Pelas estimativas da SBCBM, 5 milhões
de brasileiros atenderiam aos requisitos para passar por algum tipo
de cirurgia bariátrica, que alteram o caminho natural do alimento
no trato gastrointestinal, permitindo que o corpo absorva menos
energia dos alimentos, além de promover alterações hormonais que
favorecem a correção do diabetes e da obesidade.
Em uma conta simples, sem levar em
conta mortes e novas indicações e considerando a estimativa de
serem cerca de mil os cirurgiões habilitados a fazerem as
bariátricas, levaria mais de 13 anos para essa fila ser zerada
—isso considerando que eles fizessem uma operação por dia.
Tendo em vista todo esse cenário,
segundo o presidente da SBCBM, o cirurgião Caetano Marchesini, o
crescimento poderia ter sido ainda maior se não fosse pela crise
econômica. Outro fator que, segundo o médico, impediu um
crescimento mais expressivo, é a demora de atualização das normas
da ANS (Agência Nacional de Saúde Suplementar), que regula os
planos de saúde.
A autarquia, afirma Marchesini, ainda
não considera em suas diretrizes as indicações da cirurgia
bariátrica para quem tem cerca de 20 doenças associadas à obesidade
(problemas de coluna, apneia, colesterol alto, entre outros) e para
quem tem diabetes grave mas não é obeso.
Apesar da estagnação do crescimento da
população com sobrepeso e obesidade nos últimos três anos, a taxa
ainda é alta e preocupa especialistas e o governo.
“Nós nunca vamos dar conta de operar
todos que precisam”, diz Ricardo Cohen, cirurgião do Hospital
Oswaldo Cruz, de São Paulo. Apesar disso, diz, há muitos
profissionais subutilizados e seria possível oferecer o tratamento
para mais pessoas.
Há, no entanto, um problema no cálculo
da SBCBM de pessoas que precisariam da cirurgia bariátria, segundo
o professor de endocrinologia da Unicamp Bruno Geloneze.
“Para indicar a cirurgia é necessário,
além de estar em uma faixa de peso ou de ter determinadas doenças,
haver uma falência do tratamento clínico por dois anos. Talvez
menos de 1% desses 5 milhões seja de fato apto. O grande problema é
que a cirurgia cresceu no índice de massa corporal mais baixa,
faixa na qual o tratamento clínico tem mais chance de
funcionar.”
Outra questão, diz Geloneze, é que
apesar de concentrar a maior parcela dos casos mais graves de
obesidade, a população mais pobre ainda tem menos acesso à
cirurgia.

****

§ ATIVIDADE
Dê continuidade ao texto sobre a cirurgia bariátrica no Brasil, começando logo após a última frase apresentada.

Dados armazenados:
****

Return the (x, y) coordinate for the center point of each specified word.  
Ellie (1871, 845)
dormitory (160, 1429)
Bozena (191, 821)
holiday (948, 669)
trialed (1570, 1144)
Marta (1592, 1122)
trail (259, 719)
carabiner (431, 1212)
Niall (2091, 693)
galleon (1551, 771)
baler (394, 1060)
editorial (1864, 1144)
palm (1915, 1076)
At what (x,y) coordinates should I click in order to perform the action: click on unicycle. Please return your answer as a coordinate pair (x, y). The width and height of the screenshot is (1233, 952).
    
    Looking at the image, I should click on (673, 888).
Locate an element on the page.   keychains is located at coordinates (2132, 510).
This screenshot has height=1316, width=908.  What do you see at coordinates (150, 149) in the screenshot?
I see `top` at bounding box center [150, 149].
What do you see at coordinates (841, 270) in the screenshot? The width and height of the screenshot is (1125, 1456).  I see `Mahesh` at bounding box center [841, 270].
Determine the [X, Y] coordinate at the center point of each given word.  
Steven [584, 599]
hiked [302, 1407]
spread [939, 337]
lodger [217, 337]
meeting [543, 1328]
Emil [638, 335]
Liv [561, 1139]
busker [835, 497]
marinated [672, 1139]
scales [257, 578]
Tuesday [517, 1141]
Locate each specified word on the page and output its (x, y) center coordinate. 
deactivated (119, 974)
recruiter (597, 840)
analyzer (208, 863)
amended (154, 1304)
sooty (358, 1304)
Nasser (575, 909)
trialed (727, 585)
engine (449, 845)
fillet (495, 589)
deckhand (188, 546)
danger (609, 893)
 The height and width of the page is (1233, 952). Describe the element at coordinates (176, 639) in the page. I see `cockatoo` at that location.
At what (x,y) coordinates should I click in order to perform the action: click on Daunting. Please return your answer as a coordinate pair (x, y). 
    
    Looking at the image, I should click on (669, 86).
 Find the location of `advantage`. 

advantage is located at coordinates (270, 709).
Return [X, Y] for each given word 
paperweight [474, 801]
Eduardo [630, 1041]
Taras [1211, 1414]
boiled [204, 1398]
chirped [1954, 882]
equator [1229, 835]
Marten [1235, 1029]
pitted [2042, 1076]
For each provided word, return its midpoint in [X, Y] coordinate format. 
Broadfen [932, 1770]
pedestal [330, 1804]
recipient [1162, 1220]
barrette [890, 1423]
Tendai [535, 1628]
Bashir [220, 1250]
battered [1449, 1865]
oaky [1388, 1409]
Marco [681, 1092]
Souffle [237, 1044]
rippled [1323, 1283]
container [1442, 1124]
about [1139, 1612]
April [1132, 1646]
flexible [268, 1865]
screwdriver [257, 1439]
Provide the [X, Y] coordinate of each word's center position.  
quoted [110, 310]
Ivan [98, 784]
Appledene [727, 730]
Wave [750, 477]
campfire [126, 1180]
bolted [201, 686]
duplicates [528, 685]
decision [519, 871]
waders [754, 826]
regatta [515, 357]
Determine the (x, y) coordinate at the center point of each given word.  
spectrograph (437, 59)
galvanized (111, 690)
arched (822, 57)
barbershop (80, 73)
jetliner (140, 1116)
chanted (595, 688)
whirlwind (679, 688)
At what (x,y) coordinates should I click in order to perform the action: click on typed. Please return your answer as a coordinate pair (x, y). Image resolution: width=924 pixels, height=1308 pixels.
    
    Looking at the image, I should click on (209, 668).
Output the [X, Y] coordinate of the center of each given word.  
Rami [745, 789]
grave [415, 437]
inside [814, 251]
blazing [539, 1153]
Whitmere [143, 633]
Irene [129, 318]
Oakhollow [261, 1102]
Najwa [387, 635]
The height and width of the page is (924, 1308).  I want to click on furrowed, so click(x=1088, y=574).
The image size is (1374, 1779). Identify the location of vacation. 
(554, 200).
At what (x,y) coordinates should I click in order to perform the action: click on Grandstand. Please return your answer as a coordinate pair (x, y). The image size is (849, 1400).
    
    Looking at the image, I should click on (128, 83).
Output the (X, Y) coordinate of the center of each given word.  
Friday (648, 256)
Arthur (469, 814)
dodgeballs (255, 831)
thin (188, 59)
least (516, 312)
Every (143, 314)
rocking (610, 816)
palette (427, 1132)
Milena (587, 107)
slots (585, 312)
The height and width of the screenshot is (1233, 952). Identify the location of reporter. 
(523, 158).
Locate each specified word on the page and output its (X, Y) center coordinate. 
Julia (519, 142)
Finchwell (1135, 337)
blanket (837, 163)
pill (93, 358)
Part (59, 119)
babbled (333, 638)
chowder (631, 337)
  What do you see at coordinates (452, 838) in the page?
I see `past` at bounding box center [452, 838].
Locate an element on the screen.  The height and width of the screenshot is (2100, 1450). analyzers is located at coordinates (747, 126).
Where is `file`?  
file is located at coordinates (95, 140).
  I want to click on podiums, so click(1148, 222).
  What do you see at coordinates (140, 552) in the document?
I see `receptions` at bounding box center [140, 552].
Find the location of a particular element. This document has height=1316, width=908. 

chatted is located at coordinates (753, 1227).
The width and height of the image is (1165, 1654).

****

§ SUA RESPOSTA
Em nota, o ministério afirma que o
crescimento significa que a rede está sendo ampliada e dando mais
acesso aos cidadãos que precisam.
Além das complicações e riscos
inerentes a qualquer procedimento cirúrgico (1 a cada 1.000 pessoas
morrem entre a cirurgia e 90 dias depois, chance semelhante de quem
tira uma pedra da vesícula), há o risco de o paciente ter de ser
reoperado —nos EUA, país com quase 40% da população obesa, 14% das
bariátricas são de “revisão”.
Para Cohen, está aí a importância de
haver uma boa indicação. “O medo e a falta de conhecimento muitas
vezes impedem que quem realmente precisa tenha acesso. A cirurgia
traz inúmeros benefícios, e o preço é o da eterna vigília de uma
doença crônica.”
“Outra coisa é que o conselho ‘coma
menos e faça mais exercícios’ funciona para evitar a obesidade, mas
não para tratar: é como você dizer para alguém que tem câncer de
pulmão parar de fumar. A doença não vai a lugar nenhum.”
Para Geloneze, há um problema
justamente na etapa clínica do tratamento. “De maneira paradoxal, o
SUS oferece a cirurgia, mas não os tratamentos não cirúrgicos
estruturados, como atendimentos médico, nutricional, psicológico,
além de grupos de ajuda e medicações modernas.”
Entre as drogas mais modernas estão a
liraglutida, que ajuda no controle do diabetes e ainda promove
emagrecimento, e a lisdexanfetamina, que pode ajudar a controlar
transtornos alimentares, apesar de não ter sido lançada com esse
propósito.
No futuro próximo, diz Geloneze, serão
lançadas drogas que emulam as alterações provocadas pela
bariátrica. “Podem não ter o mesmo impacto, mas podem funcionar
muito bem na maioria dos casos. A cirurgia pode ficar confinada aos
IMCs mais altos.”
O Ministério da Saúde afirma em nota
que os procedimentos cirúrgicos são os últimos recursos, permitidos
apenas para pacientes que passaram por avaliação clínica e
acompanhamento com equipe multidisciplinar por pelo menos dois anos
e se enquadram nos critérios estabelecidos pela portaria.